I want to fit a two-component mixture model to a sample of antibody count data, assuming that individual antibody counts arise from a mixture of two subpopulations, one for the individuals still susceptible to the infection, the other for individuals who show immunity due to past infection or vaccination.

Below, I attach my code. My problem is related to how to generate, in the generated quantities block, the class index Z for each individual, which tells me to which mixture component each individual, based on his or her antibody count, is assigned.
I guess that the current way of calculating Z, as shown below, is not correct. My estimate of \theta, the vector containing the mixture weights, is (0.25, 0.75), for the susceptible and the immune component, respectively. When generating Z using the categorical_rng function, I obtain that all individuals are assigned to the component 2, as its mixture weight is higher than 0.5.

Any guess on how to correctly estimate Z?

Thanks in advance,
Emanuele

data {
  int<lower=0> K;        // number of mixture components
  int<lower=0> N;        // number of data points
  vector[N] logod;           // observations
  
}

parameters {
  simplex[K] theta;          // mixing weight of immune component
  ordered[K] mu;             // locations of mixture components
  vector<lower=0>[K] sigma;  // scales of mixture components
  
}

model {
  
  // Priors
  mu ~ normal(0, 10);
  sigma ~ normal(0,1);
  theta ~ dirichlet(rep_vector(1,K)); 
  
  // Log joint density f(data, parameters)
  for (n in 1:N){
    target += log_sum_exp(log(theta[1])
                          + normal_lpdf(logod[n] | mu[1], sigma[1]),
                          log(theta[2]) 
                          + normal_lpdf(logod[n] | mu[2], sigma[2]));
  }
  
}
generated quantities{
  vector[N] log_lik; // log-likelihood for calculation of LOO
  int<lower=1> Z[N];          // group index

  for (n in 1:N){
    for(k in 1:K){
      log_lik[n] = log(theta[k]) + normal_lpdf(logod[n] | mu[k], sigma[k]);      
    }
    Z[n] = categorical_rng(theta);
  }
  
}

That doesn’t sound right. categorical_rng does not just select the maximum probability category.
If \theta is (0.25,0.75) then one-in-four individuals are assigned to the first category.

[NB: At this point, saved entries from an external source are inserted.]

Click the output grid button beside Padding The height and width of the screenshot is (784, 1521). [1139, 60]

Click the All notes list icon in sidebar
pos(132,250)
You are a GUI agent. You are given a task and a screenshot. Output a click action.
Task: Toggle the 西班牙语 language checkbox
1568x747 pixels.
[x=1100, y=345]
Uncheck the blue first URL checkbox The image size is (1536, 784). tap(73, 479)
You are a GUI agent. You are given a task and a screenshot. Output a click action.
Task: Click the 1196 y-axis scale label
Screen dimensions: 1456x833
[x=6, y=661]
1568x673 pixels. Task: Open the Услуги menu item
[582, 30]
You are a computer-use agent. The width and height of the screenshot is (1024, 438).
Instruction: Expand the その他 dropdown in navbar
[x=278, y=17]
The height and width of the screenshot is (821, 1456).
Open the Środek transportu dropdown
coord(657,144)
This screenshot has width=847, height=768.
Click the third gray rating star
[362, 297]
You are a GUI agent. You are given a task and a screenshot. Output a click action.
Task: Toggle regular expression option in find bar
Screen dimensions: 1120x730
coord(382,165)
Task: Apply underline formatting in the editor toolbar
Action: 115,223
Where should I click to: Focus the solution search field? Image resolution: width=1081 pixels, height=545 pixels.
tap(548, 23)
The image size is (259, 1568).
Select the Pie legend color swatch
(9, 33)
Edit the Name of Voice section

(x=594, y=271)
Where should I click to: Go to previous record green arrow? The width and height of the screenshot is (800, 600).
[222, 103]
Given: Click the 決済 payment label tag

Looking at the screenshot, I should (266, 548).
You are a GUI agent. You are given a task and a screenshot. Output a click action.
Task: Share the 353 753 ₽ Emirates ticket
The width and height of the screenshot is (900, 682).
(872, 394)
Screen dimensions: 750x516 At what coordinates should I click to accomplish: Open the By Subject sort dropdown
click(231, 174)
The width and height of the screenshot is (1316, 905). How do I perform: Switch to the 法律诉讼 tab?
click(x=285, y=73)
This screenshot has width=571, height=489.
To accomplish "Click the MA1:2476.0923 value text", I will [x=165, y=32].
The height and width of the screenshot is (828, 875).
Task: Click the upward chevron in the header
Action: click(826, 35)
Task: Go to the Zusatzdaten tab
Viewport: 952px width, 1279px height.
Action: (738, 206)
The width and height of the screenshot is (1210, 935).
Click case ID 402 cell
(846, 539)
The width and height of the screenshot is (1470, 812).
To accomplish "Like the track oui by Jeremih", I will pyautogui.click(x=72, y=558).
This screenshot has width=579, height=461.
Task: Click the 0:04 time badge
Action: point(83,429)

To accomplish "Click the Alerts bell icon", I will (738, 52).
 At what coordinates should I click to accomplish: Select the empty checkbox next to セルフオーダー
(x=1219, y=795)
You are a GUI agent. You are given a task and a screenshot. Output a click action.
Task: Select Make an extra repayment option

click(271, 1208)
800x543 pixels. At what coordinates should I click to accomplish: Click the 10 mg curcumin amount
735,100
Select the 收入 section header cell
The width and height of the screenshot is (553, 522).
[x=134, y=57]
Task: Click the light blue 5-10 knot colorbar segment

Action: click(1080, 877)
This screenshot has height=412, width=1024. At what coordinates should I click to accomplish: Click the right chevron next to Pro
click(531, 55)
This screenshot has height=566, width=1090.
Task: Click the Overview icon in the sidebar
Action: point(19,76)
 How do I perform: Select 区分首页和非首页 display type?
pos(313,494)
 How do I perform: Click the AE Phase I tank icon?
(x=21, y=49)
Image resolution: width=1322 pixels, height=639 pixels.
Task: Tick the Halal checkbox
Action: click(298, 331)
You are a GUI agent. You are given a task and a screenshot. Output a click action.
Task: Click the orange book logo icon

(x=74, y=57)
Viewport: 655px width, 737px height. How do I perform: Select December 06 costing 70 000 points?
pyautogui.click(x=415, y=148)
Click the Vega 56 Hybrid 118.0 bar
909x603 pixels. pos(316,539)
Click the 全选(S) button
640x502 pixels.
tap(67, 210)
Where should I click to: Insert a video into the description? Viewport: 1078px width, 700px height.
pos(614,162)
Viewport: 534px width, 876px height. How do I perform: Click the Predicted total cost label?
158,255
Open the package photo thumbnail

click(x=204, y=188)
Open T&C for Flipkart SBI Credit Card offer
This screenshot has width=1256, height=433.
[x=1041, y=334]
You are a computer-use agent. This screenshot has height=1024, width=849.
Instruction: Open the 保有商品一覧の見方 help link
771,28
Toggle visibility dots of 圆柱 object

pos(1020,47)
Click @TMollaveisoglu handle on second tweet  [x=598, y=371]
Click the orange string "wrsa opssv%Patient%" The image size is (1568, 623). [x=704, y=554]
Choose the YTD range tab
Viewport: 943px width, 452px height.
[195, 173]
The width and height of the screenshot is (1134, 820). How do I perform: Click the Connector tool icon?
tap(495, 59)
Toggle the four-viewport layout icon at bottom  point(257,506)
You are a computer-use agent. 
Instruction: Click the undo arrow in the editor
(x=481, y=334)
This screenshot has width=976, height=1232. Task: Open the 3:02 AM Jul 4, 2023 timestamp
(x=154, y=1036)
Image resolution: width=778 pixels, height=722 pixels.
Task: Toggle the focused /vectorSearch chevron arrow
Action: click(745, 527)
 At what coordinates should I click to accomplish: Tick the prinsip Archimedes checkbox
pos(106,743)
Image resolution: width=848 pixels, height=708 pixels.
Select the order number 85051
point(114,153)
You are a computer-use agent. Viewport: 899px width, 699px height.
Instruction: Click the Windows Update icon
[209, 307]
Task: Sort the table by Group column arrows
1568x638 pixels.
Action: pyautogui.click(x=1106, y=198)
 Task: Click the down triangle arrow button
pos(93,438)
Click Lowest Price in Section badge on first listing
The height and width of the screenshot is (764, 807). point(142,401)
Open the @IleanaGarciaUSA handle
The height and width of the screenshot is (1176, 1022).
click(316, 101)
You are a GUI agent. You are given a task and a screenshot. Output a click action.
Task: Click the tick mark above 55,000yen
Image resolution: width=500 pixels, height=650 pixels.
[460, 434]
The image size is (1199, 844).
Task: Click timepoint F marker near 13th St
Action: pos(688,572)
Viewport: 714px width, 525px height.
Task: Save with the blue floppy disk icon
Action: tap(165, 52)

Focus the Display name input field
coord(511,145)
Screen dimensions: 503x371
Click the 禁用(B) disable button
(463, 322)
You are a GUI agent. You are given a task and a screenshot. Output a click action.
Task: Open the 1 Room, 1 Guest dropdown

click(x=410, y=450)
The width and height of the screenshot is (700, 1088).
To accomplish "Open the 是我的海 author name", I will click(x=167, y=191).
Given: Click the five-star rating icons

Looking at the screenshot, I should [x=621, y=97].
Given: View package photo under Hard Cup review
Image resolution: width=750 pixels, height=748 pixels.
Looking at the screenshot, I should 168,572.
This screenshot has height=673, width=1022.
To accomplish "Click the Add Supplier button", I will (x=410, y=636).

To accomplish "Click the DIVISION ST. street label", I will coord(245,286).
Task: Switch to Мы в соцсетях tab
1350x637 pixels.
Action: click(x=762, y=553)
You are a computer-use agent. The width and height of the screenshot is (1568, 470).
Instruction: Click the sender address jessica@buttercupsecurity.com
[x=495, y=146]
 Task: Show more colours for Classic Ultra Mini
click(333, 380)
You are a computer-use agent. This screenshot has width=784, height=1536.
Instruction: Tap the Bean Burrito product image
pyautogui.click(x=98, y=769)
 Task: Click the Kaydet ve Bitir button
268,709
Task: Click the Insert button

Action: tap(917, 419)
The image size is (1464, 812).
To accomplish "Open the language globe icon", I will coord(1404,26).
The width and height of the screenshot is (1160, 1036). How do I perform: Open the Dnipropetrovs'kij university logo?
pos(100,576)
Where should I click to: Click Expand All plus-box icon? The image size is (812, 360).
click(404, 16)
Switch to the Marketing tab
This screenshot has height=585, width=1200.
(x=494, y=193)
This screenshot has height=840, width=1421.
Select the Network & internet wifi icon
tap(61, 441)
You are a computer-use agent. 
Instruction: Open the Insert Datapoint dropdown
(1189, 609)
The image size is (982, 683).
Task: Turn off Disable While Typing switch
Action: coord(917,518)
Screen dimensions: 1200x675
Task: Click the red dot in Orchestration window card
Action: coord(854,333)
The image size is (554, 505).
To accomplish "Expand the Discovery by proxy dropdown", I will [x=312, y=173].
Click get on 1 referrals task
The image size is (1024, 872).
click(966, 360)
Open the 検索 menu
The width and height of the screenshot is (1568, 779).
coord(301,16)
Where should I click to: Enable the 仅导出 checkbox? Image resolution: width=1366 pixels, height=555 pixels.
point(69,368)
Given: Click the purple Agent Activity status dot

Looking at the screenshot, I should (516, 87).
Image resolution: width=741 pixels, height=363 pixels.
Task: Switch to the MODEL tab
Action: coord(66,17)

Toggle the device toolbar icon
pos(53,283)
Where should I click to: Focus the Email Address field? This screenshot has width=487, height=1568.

Anyway, mixture weight theta is essentially a prior for category assignment and categorical_rng(theta) samples a new individual.
You can recover the categories for observed individuals by applying Bayes’ theorem and sampling the posterior assignment probability. This is straightforward; posterior is equal to normalized likelihood.

generated quantities{
  vector[N] log_lik; // log-likelihood for calculation of LOO
  int<lower=1> Z[N];          // group index

  for (n in 1:N) {
    vector[K] ll;
    for(k in 1:K) {
      ll[k] = log(theta[k]) + normal_lpdf(logod[n] | mu[k], sigma[k]);      
    }
    log_lik[n] = log_sum_exp(ll);
    Z[n] = categorical_rng(exp(ll - log_lik[n]));
  }
}
1 Like

Thank you very much for showing me how to adjust my code to correctly computing the group index of each observation and for the explanation.